*** Opening Material provided ***
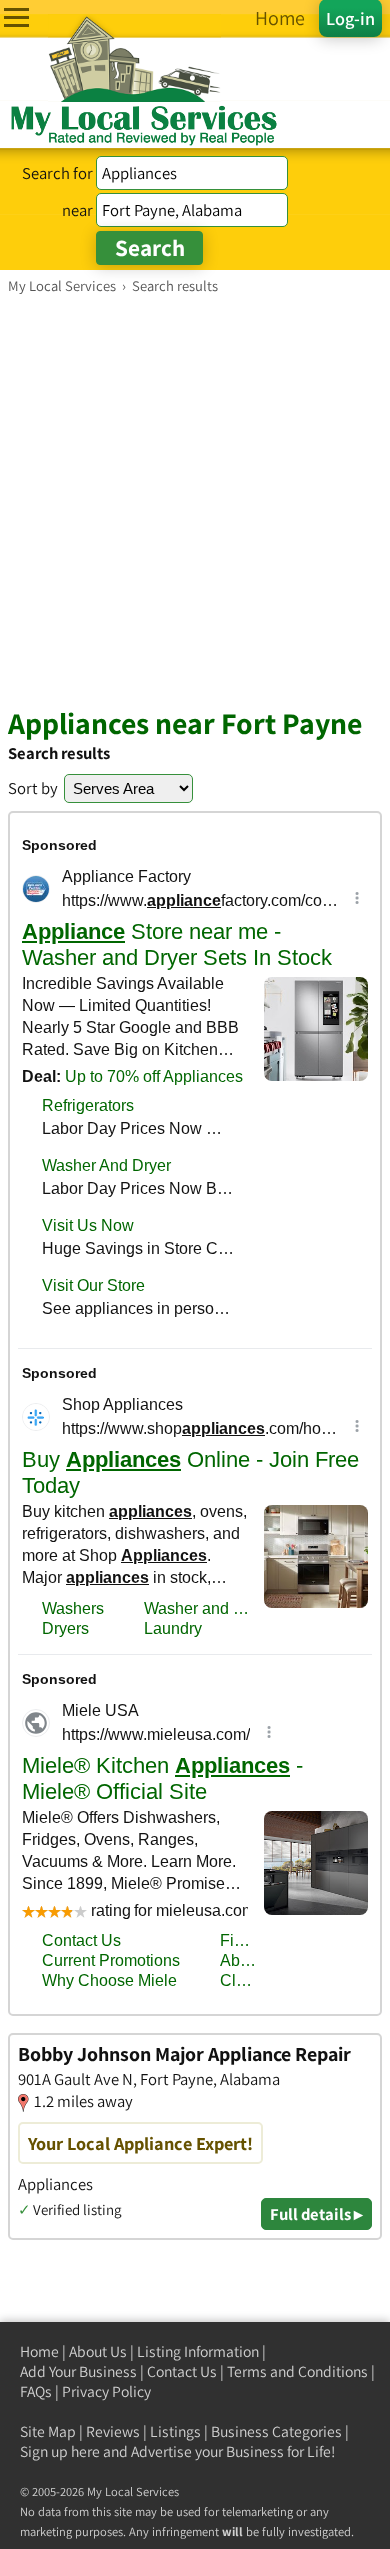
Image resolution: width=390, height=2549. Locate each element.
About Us (98, 2351)
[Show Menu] (16, 17)
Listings (175, 2431)
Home (39, 2351)
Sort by (33, 788)
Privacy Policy (106, 2391)
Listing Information (198, 2351)
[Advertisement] (195, 500)
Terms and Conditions (297, 2371)
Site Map (48, 2431)
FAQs (36, 2391)
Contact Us (182, 2371)
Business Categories (276, 2431)
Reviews (113, 2431)
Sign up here (60, 2451)
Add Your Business (78, 2371)
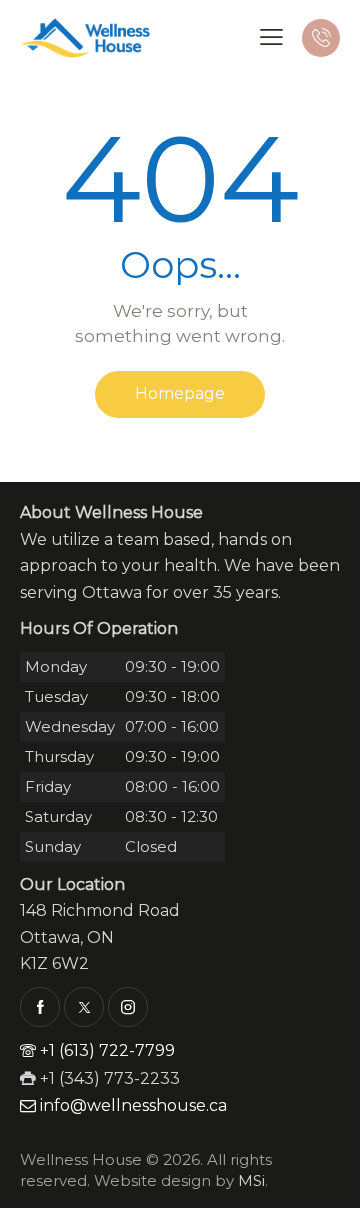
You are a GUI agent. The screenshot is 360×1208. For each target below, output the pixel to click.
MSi (251, 1180)
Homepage (180, 393)
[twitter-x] (84, 1007)
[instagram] (128, 1007)
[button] (271, 37)
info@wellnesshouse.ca (133, 1105)
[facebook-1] (40, 1007)
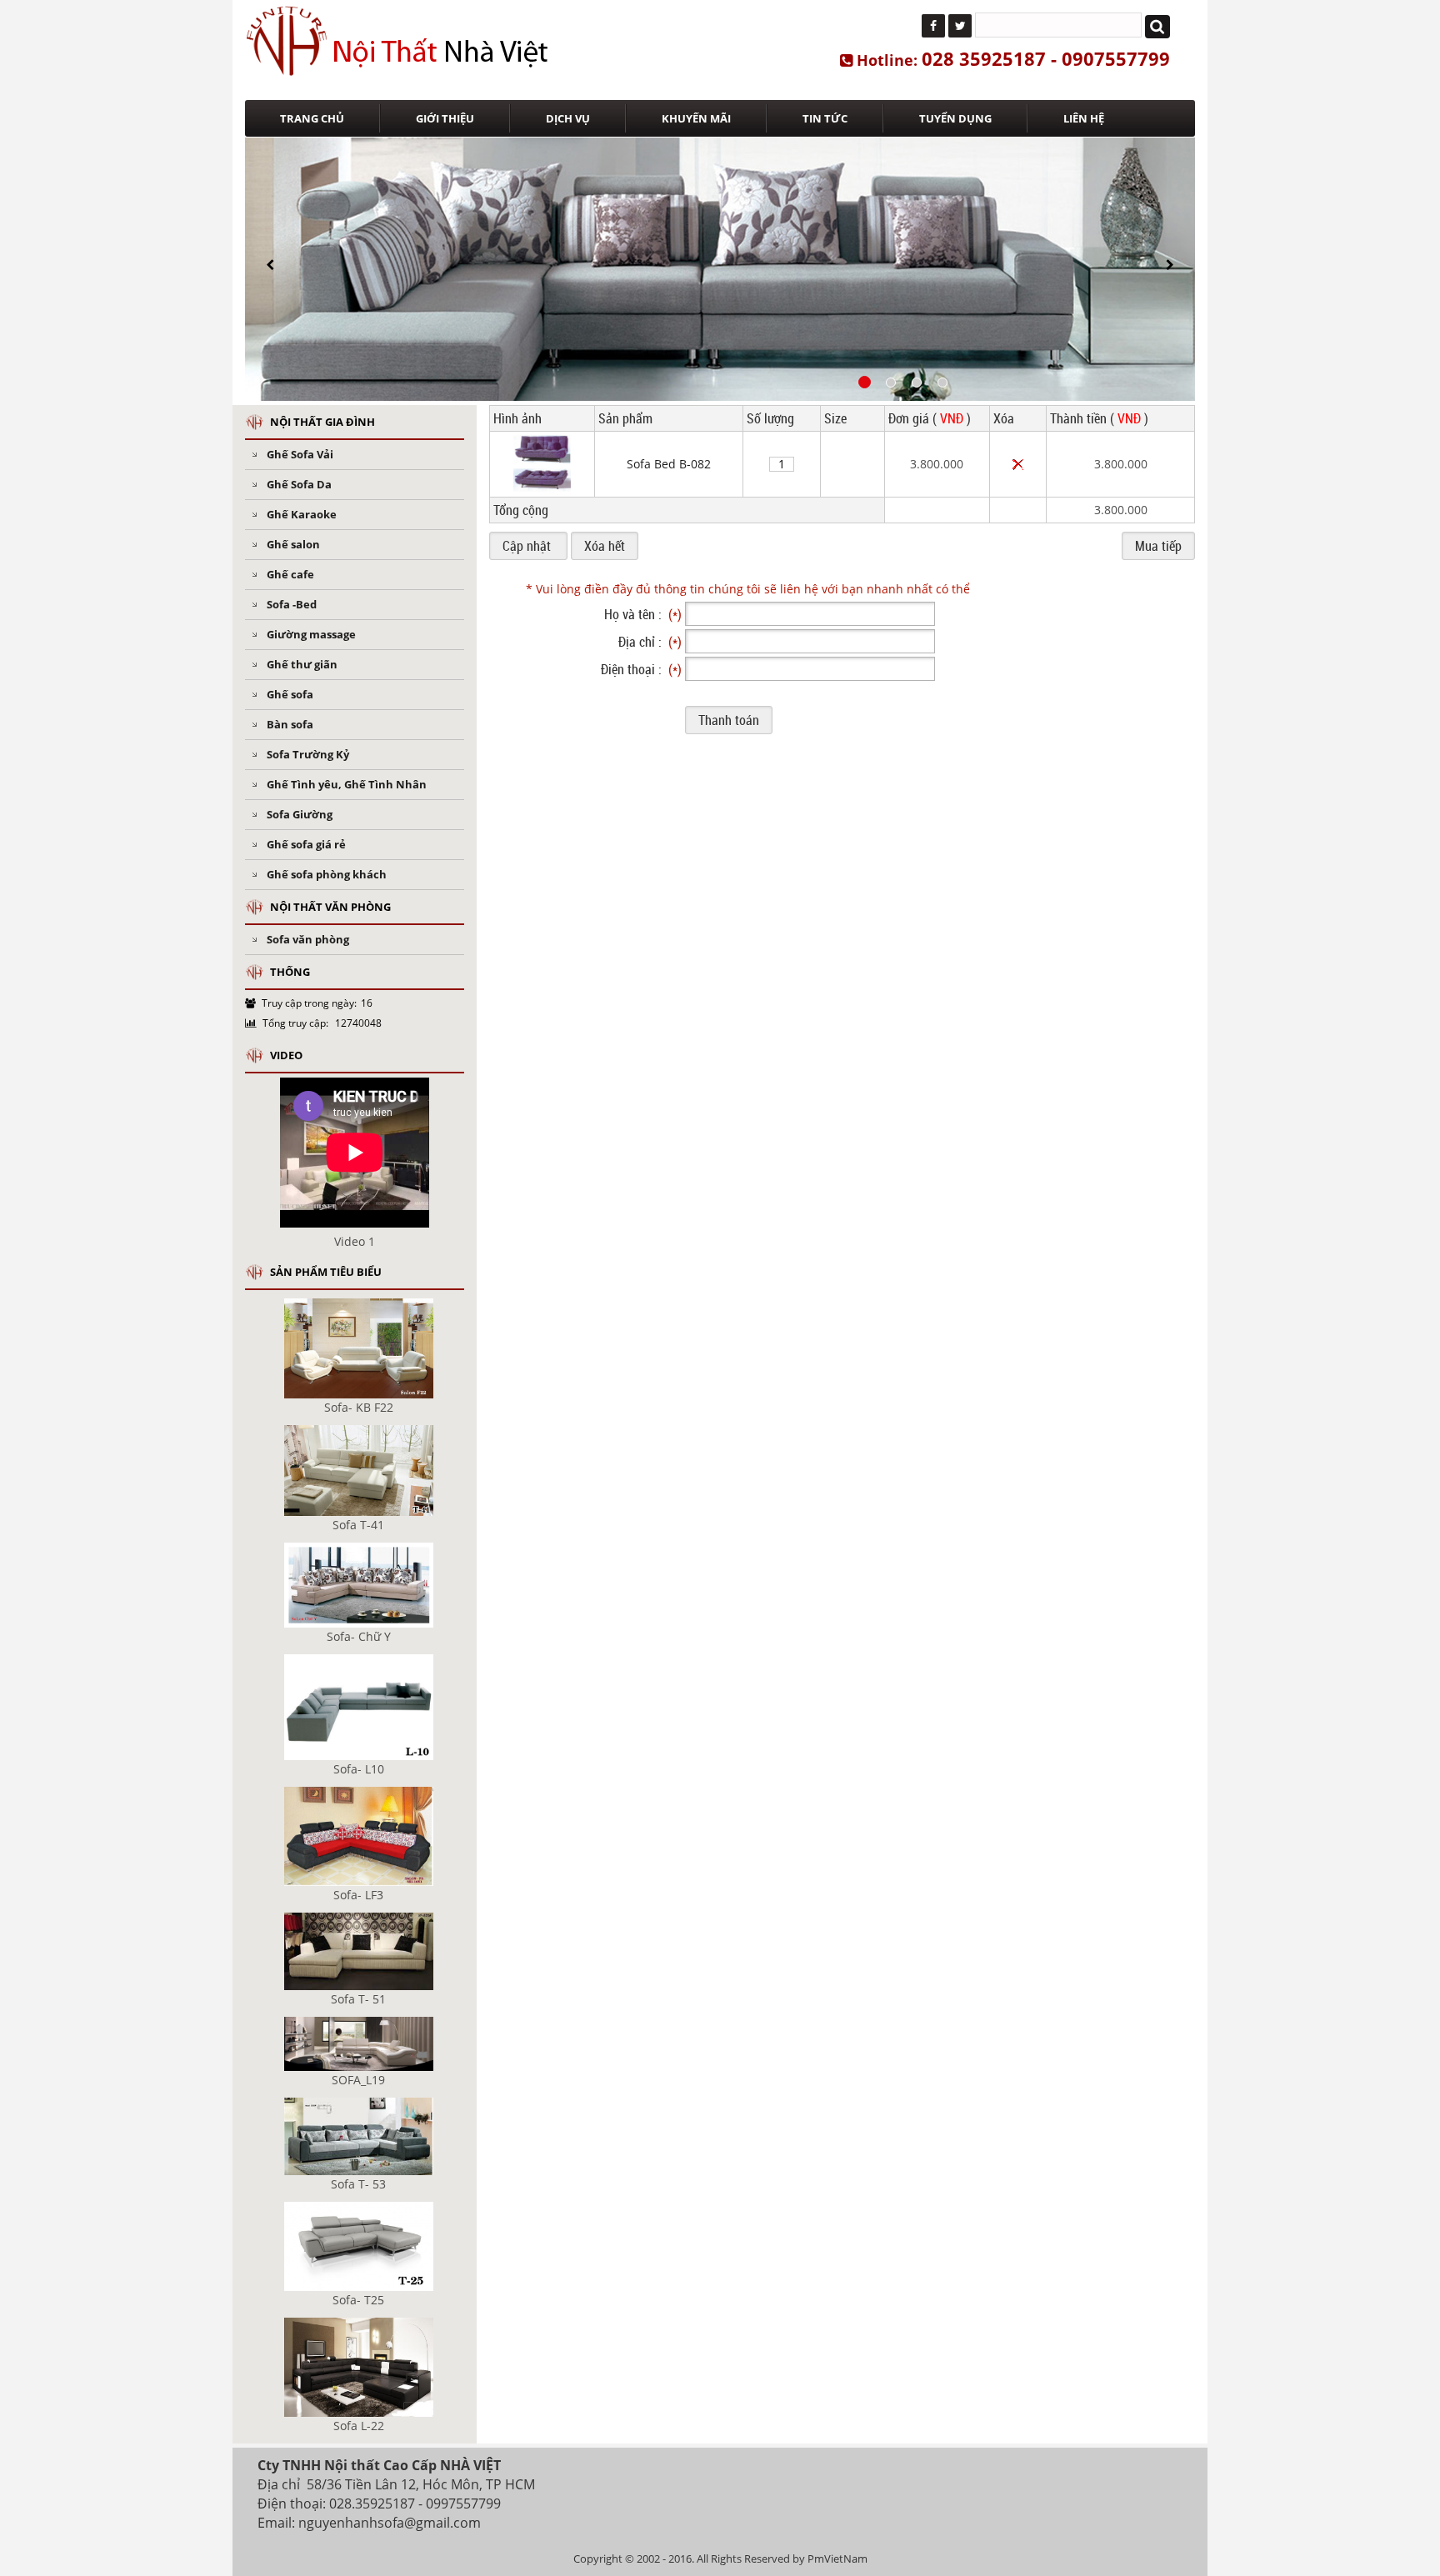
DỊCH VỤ (568, 118)
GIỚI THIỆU (445, 118)
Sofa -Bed (292, 604)
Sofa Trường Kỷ (308, 754)
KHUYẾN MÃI (696, 118)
*** Closing Material provided ***
Transcribe, word for word, the line holding "Homepage (180, 393)" and all lines after it in the entries above, ending with the last. Only those lines; no pictures.

Homepage (180, 393)
[twitter-x] (84, 1007)
[instagram] (128, 1007)
[button] (271, 37)
info@wellnesshouse.ca (133, 1105)
[facebook-1] (40, 1007)
DỊCH VỤ (568, 118)
GIỚI THIỆU (445, 118)
Sofa -Bed (292, 604)
Sofa Trường Kỷ (308, 754)
KHUYẾN MÃI (696, 118)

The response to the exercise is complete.